Une table ronde se penche sur le populisme de Podemos et de la France insoumise. Manuel Cervera-Marzal observe les différences entre Antonio Gramsci et Chantal Mouffe qui développent le concept d’hégémonie. Pour le dirigeant communiste italien, c’est la classe ouvrière qui demeure le sujet politique majeur. Le peuple apparaît beaucoup plus flou. Ensuite, pour Pablo Iglesias, l’hégémonie renvoie aussi à un imaginaire culturel construit à la travers le cinéma et les séries.

Héloïne Nez observe que le discours de Podemos puise dans les expériences latino-américaines, comme la Bolivie et le Venezuela. Mais il reste surtout très influencé par le 15-M qui permet de politiser les problèmes du quotidien, comme le logement ou la précarité. Manuel Cervera-Marzal observe que le populisme de Chantal Mouffe reste dans le cadre de la démocratie représentative, avec les partis et l’Etat. Ariel Jerez évoque la logique électoraliste qui impose une organisation hiérarchisée et centralisée.

 

     

 

Podemos contre les luttes sociales

 

La revue Mouvements permet de présenter la situation actuelle en Espagne. Même si les contributions restent sympathisantes de Podemos, les limites de cette expérience politicienne ne sont pas éludées. L’imposture du « municipalisme » révèle ses limites. Un meilleur ramassage des crottes de chiens semble assez éloigné d’une perspective de transformation sociale. Pire, l’arrivée au pouvoir de Podemos ne permet pas d’améliorer la vie quotidienne des personnes qui subissent la crise économique.

Podemos voulait faire de ses « mairies du changement » des modèles à reproduire au niveau national. Il devient évident que Podemos, au niveau local ou national, va se contenter de gérer la crise avec des politiques d’austérité. La social-démocratie se contentait d’essayer des réguler la crise à travers la fiscalité et la redistribution des richesses. Le populisme se réduit à un enfumage de communication pour imposer des politiques d’austérité.

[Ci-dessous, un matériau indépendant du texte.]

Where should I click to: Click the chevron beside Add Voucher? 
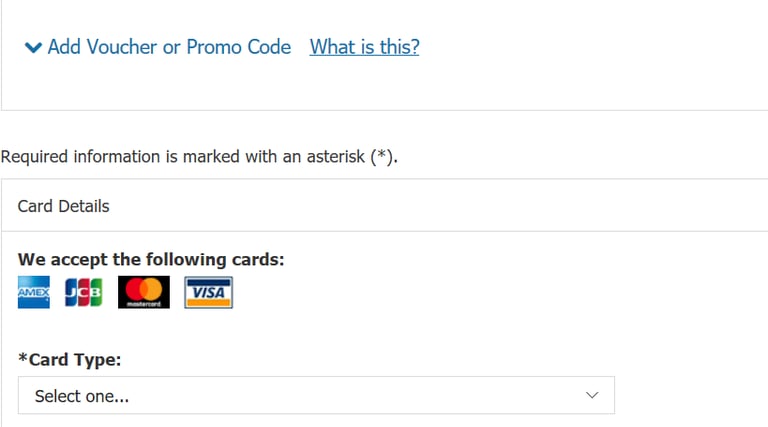point(33,47)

La revue révèle également la naïveté de toute cette gauche alternative. Les mairies de Podemos semblent découvrir la réalité des institutions. Elles ne se sont pas préparées à l’hostilité des administrations. Cette gauche alternative ne propose aucune réflexion critique sur le pouvoir, sur l’Etat et sur la bureaucratie. Podemos accepte rapidement alors de se fondre dans une banale logique de gestion du capital. Malgré des mesures d’urgence indispensables, aucune sortie de la crise ne semble se dessiner.

 

Pire, Podemos a suscité beaucoup d’espoirs. La gauche alternative alimente aujourd’hui la déception et la résignation. La récupération des mouvements sociaux a finit par provoquer un essoufflement de la contestation. Les luttes ne visent plus à construire un rapport de force pour changer la société. Elles se contentent de pleurnicher auprès des institutions en espérant des politiques publiques plus sociales. L’institutionnalisation des luttes conduit toujours vers un échec.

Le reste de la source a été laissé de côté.